◆ **LISTED ENTRIES**

◆ ◆ ◆ ◆

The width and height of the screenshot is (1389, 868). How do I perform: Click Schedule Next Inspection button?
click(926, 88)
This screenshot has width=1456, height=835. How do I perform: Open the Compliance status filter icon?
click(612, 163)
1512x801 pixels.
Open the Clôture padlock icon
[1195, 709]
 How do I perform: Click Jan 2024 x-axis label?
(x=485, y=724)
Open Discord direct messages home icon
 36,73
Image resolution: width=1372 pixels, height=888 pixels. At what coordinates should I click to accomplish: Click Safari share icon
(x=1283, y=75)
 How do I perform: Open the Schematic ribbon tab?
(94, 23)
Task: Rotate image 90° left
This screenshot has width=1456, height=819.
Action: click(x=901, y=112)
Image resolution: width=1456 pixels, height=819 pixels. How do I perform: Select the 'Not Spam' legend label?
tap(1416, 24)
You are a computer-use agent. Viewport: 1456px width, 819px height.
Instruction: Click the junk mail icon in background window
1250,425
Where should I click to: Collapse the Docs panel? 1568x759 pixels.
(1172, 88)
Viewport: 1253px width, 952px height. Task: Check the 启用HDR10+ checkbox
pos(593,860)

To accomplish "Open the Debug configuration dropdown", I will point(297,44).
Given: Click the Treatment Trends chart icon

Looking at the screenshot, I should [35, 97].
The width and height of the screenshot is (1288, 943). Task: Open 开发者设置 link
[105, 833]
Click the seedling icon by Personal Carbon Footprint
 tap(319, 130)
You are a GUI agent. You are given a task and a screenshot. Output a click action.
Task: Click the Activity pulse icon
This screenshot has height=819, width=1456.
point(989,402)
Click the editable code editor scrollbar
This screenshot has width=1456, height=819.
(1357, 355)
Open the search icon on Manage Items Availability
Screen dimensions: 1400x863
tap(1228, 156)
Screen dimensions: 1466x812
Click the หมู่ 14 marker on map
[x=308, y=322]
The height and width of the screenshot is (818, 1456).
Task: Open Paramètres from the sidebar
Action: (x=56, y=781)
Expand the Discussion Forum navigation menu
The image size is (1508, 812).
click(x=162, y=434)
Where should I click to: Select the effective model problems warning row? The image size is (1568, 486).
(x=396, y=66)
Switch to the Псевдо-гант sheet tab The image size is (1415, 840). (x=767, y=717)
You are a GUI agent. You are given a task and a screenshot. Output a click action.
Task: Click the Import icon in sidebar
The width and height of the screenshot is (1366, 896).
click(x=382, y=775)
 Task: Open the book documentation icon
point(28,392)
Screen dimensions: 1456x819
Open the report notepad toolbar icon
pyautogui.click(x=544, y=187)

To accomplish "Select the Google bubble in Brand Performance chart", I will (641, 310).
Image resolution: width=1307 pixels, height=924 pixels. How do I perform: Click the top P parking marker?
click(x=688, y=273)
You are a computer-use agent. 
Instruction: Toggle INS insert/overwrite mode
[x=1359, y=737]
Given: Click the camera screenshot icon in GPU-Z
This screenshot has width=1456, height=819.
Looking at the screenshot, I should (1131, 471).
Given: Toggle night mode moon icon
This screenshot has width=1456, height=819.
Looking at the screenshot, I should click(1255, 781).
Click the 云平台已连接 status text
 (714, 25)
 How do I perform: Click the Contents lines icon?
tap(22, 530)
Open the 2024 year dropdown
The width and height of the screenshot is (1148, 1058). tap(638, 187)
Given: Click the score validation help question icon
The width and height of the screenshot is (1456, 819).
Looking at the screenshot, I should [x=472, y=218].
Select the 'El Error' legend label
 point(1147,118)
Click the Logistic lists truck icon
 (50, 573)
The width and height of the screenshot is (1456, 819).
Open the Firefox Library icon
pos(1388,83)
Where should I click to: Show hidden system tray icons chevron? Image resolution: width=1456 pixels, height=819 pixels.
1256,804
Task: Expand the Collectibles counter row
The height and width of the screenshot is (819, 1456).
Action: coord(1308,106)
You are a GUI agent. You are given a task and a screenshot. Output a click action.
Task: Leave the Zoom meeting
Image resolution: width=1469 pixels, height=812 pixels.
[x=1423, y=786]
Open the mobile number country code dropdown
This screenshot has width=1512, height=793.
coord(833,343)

◆ ◆ ◆ ◆

◆ **YOUR GOAL**
Among the records above, a stretch begins at the line containing "Open the search" and ends at the line containing "Expand the Discussion Forum navigation menu". Restate that stretch word for word, and nothing else.

◆ **TASK OUTPUT**
Open the search icon on Manage Items Availability
Screen dimensions: 1400x863
tap(1228, 156)
Screen dimensions: 1466x812
Click the หมู่ 14 marker on map
[x=308, y=322]
The height and width of the screenshot is (818, 1456).
Task: Open Paramètres from the sidebar
Action: (x=56, y=781)
Expand the Discussion Forum navigation menu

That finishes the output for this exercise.